Output the data that follows exactly, line for line.

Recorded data
Segment Open

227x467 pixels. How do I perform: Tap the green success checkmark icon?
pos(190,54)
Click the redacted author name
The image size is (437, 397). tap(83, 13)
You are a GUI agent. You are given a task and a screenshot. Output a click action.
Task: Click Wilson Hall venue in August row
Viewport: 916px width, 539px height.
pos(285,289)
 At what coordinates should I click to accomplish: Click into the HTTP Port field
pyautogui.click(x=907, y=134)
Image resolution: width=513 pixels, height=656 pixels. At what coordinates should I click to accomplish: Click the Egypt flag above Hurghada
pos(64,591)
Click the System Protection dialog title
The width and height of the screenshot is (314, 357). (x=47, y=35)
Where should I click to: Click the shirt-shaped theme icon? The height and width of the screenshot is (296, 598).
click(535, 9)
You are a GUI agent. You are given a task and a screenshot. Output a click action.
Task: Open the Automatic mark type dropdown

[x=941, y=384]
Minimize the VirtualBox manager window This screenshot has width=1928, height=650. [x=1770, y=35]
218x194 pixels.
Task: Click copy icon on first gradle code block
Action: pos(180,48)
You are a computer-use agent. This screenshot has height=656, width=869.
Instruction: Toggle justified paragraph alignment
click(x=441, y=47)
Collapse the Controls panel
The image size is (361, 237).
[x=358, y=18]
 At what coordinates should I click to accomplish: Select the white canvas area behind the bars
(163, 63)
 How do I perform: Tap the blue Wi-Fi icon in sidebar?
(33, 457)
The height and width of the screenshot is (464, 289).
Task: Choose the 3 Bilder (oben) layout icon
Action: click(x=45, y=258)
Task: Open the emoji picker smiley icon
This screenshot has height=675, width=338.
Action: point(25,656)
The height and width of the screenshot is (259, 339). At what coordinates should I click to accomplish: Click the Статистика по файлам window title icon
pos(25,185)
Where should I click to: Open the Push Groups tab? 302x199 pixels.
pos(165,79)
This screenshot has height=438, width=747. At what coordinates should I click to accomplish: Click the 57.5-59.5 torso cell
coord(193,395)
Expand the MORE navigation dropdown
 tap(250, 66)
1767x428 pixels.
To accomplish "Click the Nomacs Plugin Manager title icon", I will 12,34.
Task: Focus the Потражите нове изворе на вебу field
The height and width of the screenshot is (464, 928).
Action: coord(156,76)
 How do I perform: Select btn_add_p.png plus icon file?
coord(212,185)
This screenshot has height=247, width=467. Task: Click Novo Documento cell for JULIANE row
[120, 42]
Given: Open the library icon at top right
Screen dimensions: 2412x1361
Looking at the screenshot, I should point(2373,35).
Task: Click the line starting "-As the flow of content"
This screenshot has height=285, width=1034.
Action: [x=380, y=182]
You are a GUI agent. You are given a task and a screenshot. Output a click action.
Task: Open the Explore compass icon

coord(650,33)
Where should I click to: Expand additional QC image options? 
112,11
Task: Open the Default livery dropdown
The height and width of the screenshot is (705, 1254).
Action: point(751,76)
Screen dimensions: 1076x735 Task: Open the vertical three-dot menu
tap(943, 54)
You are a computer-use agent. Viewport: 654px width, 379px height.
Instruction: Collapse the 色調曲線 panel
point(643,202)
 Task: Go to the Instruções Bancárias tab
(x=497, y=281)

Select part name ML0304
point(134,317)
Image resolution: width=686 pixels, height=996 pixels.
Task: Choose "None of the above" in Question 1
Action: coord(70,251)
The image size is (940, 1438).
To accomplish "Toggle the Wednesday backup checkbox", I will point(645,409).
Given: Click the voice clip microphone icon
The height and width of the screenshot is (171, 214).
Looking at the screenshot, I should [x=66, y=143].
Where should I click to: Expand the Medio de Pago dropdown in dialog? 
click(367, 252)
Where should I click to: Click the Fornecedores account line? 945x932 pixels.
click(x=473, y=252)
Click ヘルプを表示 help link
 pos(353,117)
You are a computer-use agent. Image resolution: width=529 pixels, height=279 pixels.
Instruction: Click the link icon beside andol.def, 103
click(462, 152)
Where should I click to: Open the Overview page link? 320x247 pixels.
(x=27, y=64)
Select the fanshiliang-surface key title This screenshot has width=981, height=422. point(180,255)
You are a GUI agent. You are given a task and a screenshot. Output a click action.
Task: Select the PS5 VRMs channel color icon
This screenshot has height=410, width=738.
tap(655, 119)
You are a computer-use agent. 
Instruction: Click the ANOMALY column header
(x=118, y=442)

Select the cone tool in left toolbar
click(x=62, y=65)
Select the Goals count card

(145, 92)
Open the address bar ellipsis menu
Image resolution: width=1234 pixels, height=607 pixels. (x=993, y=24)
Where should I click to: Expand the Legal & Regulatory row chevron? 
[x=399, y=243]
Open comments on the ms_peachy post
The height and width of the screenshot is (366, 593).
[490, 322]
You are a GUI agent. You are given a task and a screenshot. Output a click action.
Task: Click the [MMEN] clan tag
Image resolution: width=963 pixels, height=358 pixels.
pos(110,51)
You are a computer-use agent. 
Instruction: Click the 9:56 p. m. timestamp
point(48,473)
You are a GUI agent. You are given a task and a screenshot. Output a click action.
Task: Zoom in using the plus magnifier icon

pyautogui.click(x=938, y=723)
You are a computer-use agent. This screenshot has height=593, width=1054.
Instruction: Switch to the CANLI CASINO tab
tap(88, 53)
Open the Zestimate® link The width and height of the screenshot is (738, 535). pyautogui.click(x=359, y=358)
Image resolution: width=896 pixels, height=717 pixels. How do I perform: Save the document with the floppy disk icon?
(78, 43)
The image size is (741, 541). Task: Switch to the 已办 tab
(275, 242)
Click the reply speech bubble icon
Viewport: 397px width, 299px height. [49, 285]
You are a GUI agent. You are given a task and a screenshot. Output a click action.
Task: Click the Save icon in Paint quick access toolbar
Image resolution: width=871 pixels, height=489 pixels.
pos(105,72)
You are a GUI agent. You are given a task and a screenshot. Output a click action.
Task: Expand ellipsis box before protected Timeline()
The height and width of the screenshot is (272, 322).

Segment Closed

Response for this exercise:
227x467 pixels. How do I perform: Tap the green success checkmark icon?
pos(190,54)
Click the redacted author name
The image size is (437, 397). tap(83, 13)
You are a GUI agent. You are given a task and a screenshot. Output a click action.
Task: Click Wilson Hall venue in August row
Viewport: 916px width, 539px height.
pos(285,289)
 At what coordinates should I click to accomplish: Click into the HTTP Port field
pyautogui.click(x=907, y=134)
Image resolution: width=513 pixels, height=656 pixels. At what coordinates should I click to accomplish: Click the Egypt flag above Hurghada
pos(64,591)
Click the System Protection dialog title
The width and height of the screenshot is (314, 357). (x=47, y=35)
Where should I click to: Click the shirt-shaped theme icon? The height and width of the screenshot is (296, 598).
click(535, 9)
You are a GUI agent. You are given a task and a screenshot. Output a click action.
Task: Open the Automatic mark type dropdown

[x=941, y=384]
Minimize the VirtualBox manager window This screenshot has width=1928, height=650. [x=1770, y=35]
218x194 pixels.
Task: Click copy icon on first gradle code block
Action: pos(180,48)
You are a computer-use agent. This screenshot has height=656, width=869.
Instruction: Toggle justified paragraph alignment
click(x=441, y=47)
Collapse the Controls panel
The image size is (361, 237).
[x=358, y=18]
 At what coordinates should I click to accomplish: Select the white canvas area behind the bars
(163, 63)
 How do I perform: Tap the blue Wi-Fi icon in sidebar?
(33, 457)
The height and width of the screenshot is (464, 289).
Task: Choose the 3 Bilder (oben) layout icon
Action: click(x=45, y=258)
Task: Open the emoji picker smiley icon
This screenshot has height=675, width=338.
Action: point(25,656)
The height and width of the screenshot is (259, 339). At what coordinates should I click to accomplish: Click the Статистика по файлам window title icon
pos(25,185)
Where should I click to: Open the Push Groups tab? 302x199 pixels.
pos(165,79)
This screenshot has height=438, width=747. At what coordinates should I click to accomplish: Click the 57.5-59.5 torso cell
coord(193,395)
Expand the MORE navigation dropdown
 tap(250, 66)
1767x428 pixels.
To accomplish "Click the Nomacs Plugin Manager title icon", I will 12,34.
Task: Focus the Потражите нове изворе на вебу field
The height and width of the screenshot is (464, 928).
Action: coord(156,76)
 How do I perform: Select btn_add_p.png plus icon file?
coord(212,185)
This screenshot has height=247, width=467. Task: Click Novo Documento cell for JULIANE row
[120, 42]
Given: Open the library icon at top right
Screen dimensions: 2412x1361
Looking at the screenshot, I should point(2373,35).
Task: Click the line starting "-As the flow of content"
This screenshot has height=285, width=1034.
Action: [x=380, y=182]
You are a GUI agent. You are given a task and a screenshot. Output a click action.
Task: Open the Explore compass icon

coord(650,33)
Where should I click to: Expand additional QC image options? 
112,11
Task: Open the Default livery dropdown
The height and width of the screenshot is (705, 1254).
Action: point(751,76)
Screen dimensions: 1076x735 Task: Open the vertical three-dot menu
tap(943, 54)
You are a computer-use agent. Viewport: 654px width, 379px height.
Instruction: Collapse the 色調曲線 panel
point(643,202)
 Task: Go to the Instruções Bancárias tab
(x=497, y=281)

Select part name ML0304
point(134,317)
Image resolution: width=686 pixels, height=996 pixels.
Task: Choose "None of the above" in Question 1
Action: coord(70,251)
The image size is (940, 1438).
To accomplish "Toggle the Wednesday backup checkbox", I will point(645,409).
Given: Click the voice clip microphone icon
The height and width of the screenshot is (171, 214).
Looking at the screenshot, I should [x=66, y=143].
Where should I click to: Expand the Medio de Pago dropdown in dialog? 
click(367, 252)
Where should I click to: Click the Fornecedores account line? 945x932 pixels.
click(x=473, y=252)
Click ヘルプを表示 help link
 pos(353,117)
You are a computer-use agent. Image resolution: width=529 pixels, height=279 pixels.
Instruction: Click the link icon beside andol.def, 103
click(462, 152)
Where should I click to: Open the Overview page link? 320x247 pixels.
(x=27, y=64)
Select the fanshiliang-surface key title This screenshot has width=981, height=422. point(180,255)
You are a GUI agent. You are given a task and a screenshot. Output a click action.
Task: Select the PS5 VRMs channel color icon
This screenshot has height=410, width=738.
tap(655, 119)
You are a computer-use agent. 
Instruction: Click the ANOMALY column header
(x=118, y=442)

Select the cone tool in left toolbar
click(x=62, y=65)
Select the Goals count card

(145, 92)
Open the address bar ellipsis menu
Image resolution: width=1234 pixels, height=607 pixels. (x=993, y=24)
Where should I click to: Expand the Legal & Regulatory row chevron? 
[x=399, y=243]
Open comments on the ms_peachy post
The height and width of the screenshot is (366, 593).
[490, 322]
You are a GUI agent. You are given a task and a screenshot. Output a click action.
Task: Click the [MMEN] clan tag
Image resolution: width=963 pixels, height=358 pixels.
pos(110,51)
You are a computer-use agent. 
Instruction: Click the 9:56 p. m. timestamp
point(48,473)
You are a GUI agent. You are given a task and a screenshot. Output a click action.
Task: Zoom in using the plus magnifier icon

pyautogui.click(x=938, y=723)
You are a computer-use agent. This screenshot has height=593, width=1054.
Instruction: Switch to the CANLI CASINO tab
tap(88, 53)
Open the Zestimate® link The width and height of the screenshot is (738, 535). pyautogui.click(x=359, y=358)
Image resolution: width=896 pixels, height=717 pixels. How do I perform: Save the document with the floppy disk icon?
(78, 43)
The image size is (741, 541). Task: Switch to the 已办 tab
(275, 242)
Click the reply speech bubble icon
Viewport: 397px width, 299px height. [49, 285]
You are a GUI agent. You are given a task and a screenshot. Output a click action.
Task: Click the Save icon in Paint quick access toolbar
Image resolution: width=871 pixels, height=489 pixels.
pos(105,72)
You are a GUI agent. You are given a task and a screenshot. Output a click action.
Task: Expand ellipsis box before protected Timeline()
The height and width of the screenshot is (272, 322).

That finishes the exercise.